Given the vast size of the Milky Way, it is unlikely that we are the only intelligent lifeform to be found within it. Given that we only have one data point (the Earth), we are forced to use a long series of guesses to estimate the number of other intelligent lifeforms in the galaxy.
Let's say that we have made contact with an intelligent lifeform on another planet. How could we use that second data point to estimate the total number of lifeforms in the galaxy?
My approach is to assume that the Milky Way is a 2D disk, as it is $110 \text{ kly}$ in diameter but only $1 \text{ kly}$ thick. ($1 \text{ kly}$ = $1000 \text{ light-years}$). Also, I assume that the lifeform that we contact is the one that is closest to Earth.
Take the location of the nearest other civilization. Remove the z-coordinate so that it falls onto the 2D disk that I talked about earlier.

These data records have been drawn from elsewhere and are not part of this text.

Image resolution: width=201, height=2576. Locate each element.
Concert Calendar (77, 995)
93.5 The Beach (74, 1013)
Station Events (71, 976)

Calculate the distance $D$ (measured in kly) to that planet from Earth. Since $1$ lifeform falls in the area given by $\pi D^2$, and the galaxy has a total area of $3025 \text{ kly}^2$, then the expected total number of lifeforms is given by
$$N = \frac{3025 \text{ kly}^2}{D^2}$$
First of all, is my solution correct? Second, is there a better way to do this?